### [Study text]
=-=-=-=-=
The highly encouraging eNeuro story prompts me to think back to past efforts by enterprising journal editors to move statistical practices beyond *p* values. Here’s a brief word about a few.

More than 40 years ago, Ken Rothman published articles advocating confidence intervals and explaining how to calculate them in various situations. He was influential in persuading the **International Council of Medical Journal Editors** (ICMJE) to include in their 1988 revision of their **Uniform Requirements for Manuscripts Submitted to Biomedical Journals** the following:

“When possible, quantify findings and present them with appropriate indicators of measurement error or uncertainty (such as confidence intervals). Avoid sole reliance on statistical hypothesis testing, such as the use of *p* values, which fail to convey important quantitative information. . . .”

Rothman, an assistant editor during 1984-87 at the *American Journal of Public Health*, insisted that authors of manuscripts he assessed remove all references to statistical significance, NHST, and *p* values. We, in **Fidler et al. (2004)**, examined articles published in various years from 1982 to 2000 and found that CI reporting increased from 10% to 54% during the Rothman years, then remained at a similar level through to 2000—as was becoming standard in other medical journals, following the ICMJE policy of 1988.

In 1990 Rothman founded the journal *Epidemiology* and declared that this journal did not publish NHST or *p* values. For the 10 years of his editorship it basically didn’t, while CI reporting reached more than 90%.

BUT, even when CIs were reported—often merely as numbers in tables—they were rarely referred to, or used to inform interpretation We suspected that researchers needed way more explanations, examples, and guidance to appreciate what estimation can offer.
=-=-=-=-=
Collected data entries:
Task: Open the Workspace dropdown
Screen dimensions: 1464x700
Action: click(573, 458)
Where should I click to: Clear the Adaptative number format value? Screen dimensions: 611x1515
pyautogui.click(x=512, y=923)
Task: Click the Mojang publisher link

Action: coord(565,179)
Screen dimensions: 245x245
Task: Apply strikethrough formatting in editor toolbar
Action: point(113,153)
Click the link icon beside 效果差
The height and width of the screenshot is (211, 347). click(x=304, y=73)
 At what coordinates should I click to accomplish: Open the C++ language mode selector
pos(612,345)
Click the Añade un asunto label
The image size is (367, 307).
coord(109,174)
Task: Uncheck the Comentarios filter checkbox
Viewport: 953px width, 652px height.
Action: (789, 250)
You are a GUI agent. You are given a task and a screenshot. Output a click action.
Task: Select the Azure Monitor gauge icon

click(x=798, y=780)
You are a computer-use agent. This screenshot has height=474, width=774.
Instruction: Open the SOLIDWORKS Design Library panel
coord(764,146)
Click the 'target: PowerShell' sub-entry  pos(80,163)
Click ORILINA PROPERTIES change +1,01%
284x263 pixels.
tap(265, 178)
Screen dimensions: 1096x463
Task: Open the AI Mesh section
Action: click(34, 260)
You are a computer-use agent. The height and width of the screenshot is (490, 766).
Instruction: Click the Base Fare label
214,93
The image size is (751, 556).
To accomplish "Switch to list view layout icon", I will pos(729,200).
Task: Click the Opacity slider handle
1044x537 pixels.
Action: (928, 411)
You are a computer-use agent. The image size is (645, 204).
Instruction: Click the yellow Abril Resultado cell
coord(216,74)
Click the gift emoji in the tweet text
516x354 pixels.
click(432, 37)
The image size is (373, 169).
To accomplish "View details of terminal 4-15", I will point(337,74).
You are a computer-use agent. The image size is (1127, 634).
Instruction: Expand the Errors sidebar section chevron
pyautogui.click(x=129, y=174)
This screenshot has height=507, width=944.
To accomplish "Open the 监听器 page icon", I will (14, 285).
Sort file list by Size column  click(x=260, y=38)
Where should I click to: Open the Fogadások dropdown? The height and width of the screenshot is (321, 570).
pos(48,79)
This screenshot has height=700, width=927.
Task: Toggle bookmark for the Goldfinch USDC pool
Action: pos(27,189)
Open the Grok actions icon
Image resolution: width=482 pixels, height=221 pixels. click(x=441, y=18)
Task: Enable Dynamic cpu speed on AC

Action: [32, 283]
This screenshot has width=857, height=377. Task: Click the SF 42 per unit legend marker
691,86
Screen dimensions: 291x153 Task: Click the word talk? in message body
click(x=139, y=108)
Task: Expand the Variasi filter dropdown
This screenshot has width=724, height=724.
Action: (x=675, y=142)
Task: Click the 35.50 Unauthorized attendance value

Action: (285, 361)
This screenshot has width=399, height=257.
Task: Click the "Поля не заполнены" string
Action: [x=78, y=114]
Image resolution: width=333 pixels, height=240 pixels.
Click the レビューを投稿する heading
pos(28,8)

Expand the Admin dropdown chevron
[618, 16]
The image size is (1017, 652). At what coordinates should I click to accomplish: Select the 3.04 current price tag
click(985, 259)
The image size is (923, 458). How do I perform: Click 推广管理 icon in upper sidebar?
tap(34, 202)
=-=-=-=-=
### [Tasks to complete]
A. Answer these from the passage on journal editors and *p* values:
(i) In what year did the ICMJE revise its Uniform Requirements to include the quoted advice on confidence intervals?
(ii) During which years was Rothman an assistant editor at the *American Journal of Public Health*?
(iii) What level did CI reporting reach in *Epidemiology* during Rothman's editorship?
B. Take the passage on journal editors and *p* values further, picking up after its final sentence.

### [Response list]
A.
(i) 1988
(ii) 1984-87
(iii) More than 90%

B.
Geoffrey Loftus, Editor of *Memory & Cognition* from 1994 to 1997, strongly encouraged presentation of figures with error bars and avoidance of NHST. He even calculated error bars for numerous authors who claimed it was too difficult for them. We, in **Finch et al. (2004)**, reported that use of figures with bars increased to 47% under Loftus’s editorship and then declined. However, bars were rarely used for interpretation, and NHST remained almost universal. It seemed that even strong editorial encouragement, and assistance with analyses, was not sufficient to bring about substantial and lasting improvement in psychologists’ statistical practices.

Eric Eich, as editor-in-chief of *Psychological Science*, initiated perhaps the most important and successful journal transformation, at least in psychology. At the start of 2014 he published his famous editorial **Business Not as Usual**, which introduced Open Science badges, encouragement to use the new statistics, and other important advances. He published **Cumming (2014)**, the tutorial article on the new statistics that he’d invited me to write.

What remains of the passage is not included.